The task - The output must be exactly the lines from the "The width and" line through the end of the listing below, with no picture included.

BEGIN

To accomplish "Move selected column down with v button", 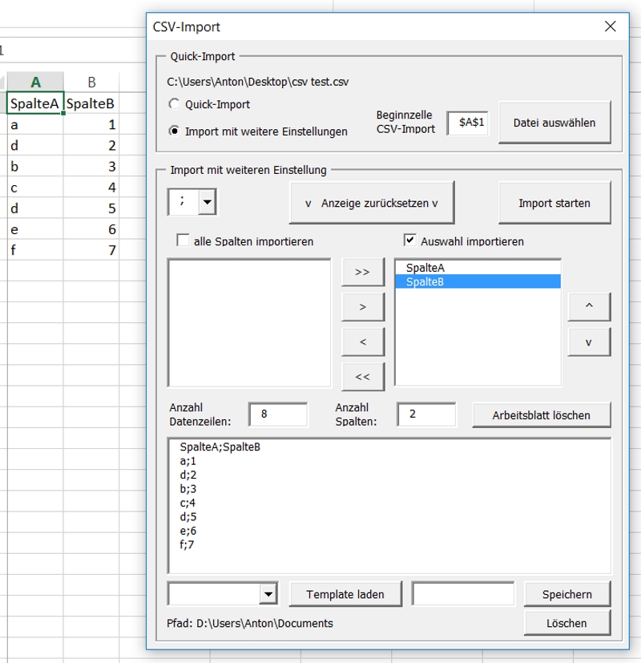I will click(x=589, y=342).
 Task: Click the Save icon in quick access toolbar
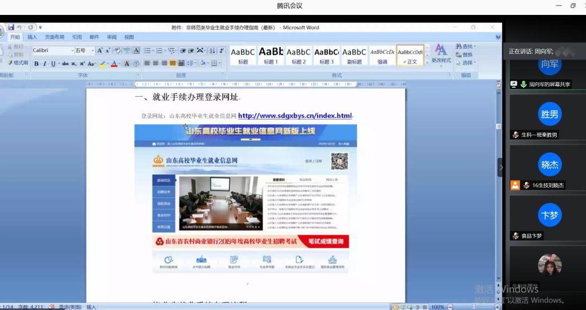click(11, 27)
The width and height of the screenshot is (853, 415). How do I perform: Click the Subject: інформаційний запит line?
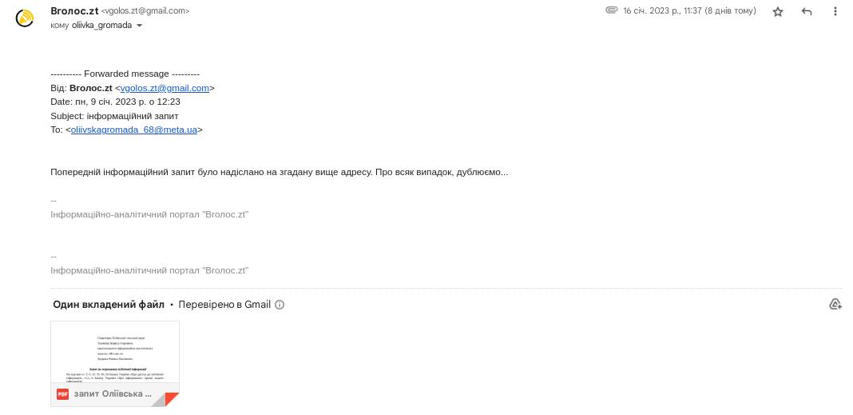(x=114, y=116)
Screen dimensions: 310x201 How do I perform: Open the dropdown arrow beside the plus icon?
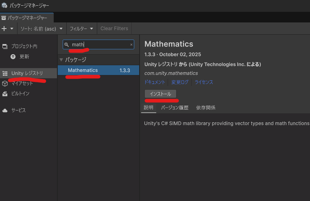tap(12, 29)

END

Expected output -
The width and height of the screenshot is (853, 415). How do I perform: Click the Subject: інформаційний запит line?
(x=114, y=116)
Screen dimensions: 310x201 How do I perform: Open the dropdown arrow beside the plus icon?
tap(12, 29)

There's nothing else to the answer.